There is life in our faith and not ephemeral but everlasting. There is love in the Lord’s touch, in his eyes. There is movement in his hands and speech in his mouth. There is compassion in his heart—there is certainly that. In Nain he raised a widow’s son like Elijah of old had done in Zarephath. You could almost hear the prophet’s heart as he cried out, “O God, let your life-breath come back to him.” Stretching himself over the boy because what else could he do? In dramatic moments dramatic gestures are always appropriate; it reveals the confidence and the reverence Elijah had toward God, but also the disparity of his heart and also the total investment of his body, heart and soul in his prayer.

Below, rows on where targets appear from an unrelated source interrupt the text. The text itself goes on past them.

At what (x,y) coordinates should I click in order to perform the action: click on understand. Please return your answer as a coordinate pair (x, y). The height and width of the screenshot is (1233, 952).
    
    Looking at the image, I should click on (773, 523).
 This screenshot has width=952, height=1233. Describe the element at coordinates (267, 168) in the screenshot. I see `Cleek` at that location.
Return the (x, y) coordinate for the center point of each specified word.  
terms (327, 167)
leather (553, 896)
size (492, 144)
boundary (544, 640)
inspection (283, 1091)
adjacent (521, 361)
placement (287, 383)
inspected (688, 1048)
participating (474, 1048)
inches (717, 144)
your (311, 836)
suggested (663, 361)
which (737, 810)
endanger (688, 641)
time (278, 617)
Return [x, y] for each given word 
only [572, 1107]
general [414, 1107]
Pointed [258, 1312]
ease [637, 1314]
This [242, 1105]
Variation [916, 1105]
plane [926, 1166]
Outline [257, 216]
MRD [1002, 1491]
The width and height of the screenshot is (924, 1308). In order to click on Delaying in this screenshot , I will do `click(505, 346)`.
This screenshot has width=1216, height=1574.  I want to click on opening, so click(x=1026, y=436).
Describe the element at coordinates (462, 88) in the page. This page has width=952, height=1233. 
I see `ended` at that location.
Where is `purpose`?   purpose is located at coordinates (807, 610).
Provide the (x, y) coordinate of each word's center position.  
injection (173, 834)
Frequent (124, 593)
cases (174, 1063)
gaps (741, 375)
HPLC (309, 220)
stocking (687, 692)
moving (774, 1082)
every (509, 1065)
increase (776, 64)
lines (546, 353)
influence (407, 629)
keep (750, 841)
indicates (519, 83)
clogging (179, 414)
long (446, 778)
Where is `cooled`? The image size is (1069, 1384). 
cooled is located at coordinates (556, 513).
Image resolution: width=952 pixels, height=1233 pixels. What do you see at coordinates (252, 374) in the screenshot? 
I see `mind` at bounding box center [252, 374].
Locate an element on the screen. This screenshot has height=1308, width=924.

Jesus raises the son of the widow in a manner dramatic for its subtleties rather than its grand gestures. Its in the way you hear him say gently to the widow, “do not weep,” and placing his hand on the bier, the bearers stand still, and I hear him nearly whispering to the boy, “young man, I say to you arise: like how caressing Jarius’ daughter, he takes her hand and says, “little girl, arise,” and they do. It’s almost as if they’re doing him a favor like a child coming out of slumber at his parent’s command despite a confused state of lingering sleepiness. It’s beautiful because it’s delicate. The resurrection of life is here almost as fragile as its cessation, but what, in reality, what could be powerful?
The miracles reveal different aspects of God: the first his majesty and power, the second his closeness and intimate tenderness. For us we see how God likes to work through compassionate hearts tender and capable of being moved, and confident that in crying out or merely whispering, they will be heard. Yes, they will be heard because there is life in our faith not ephemeral but everlasting.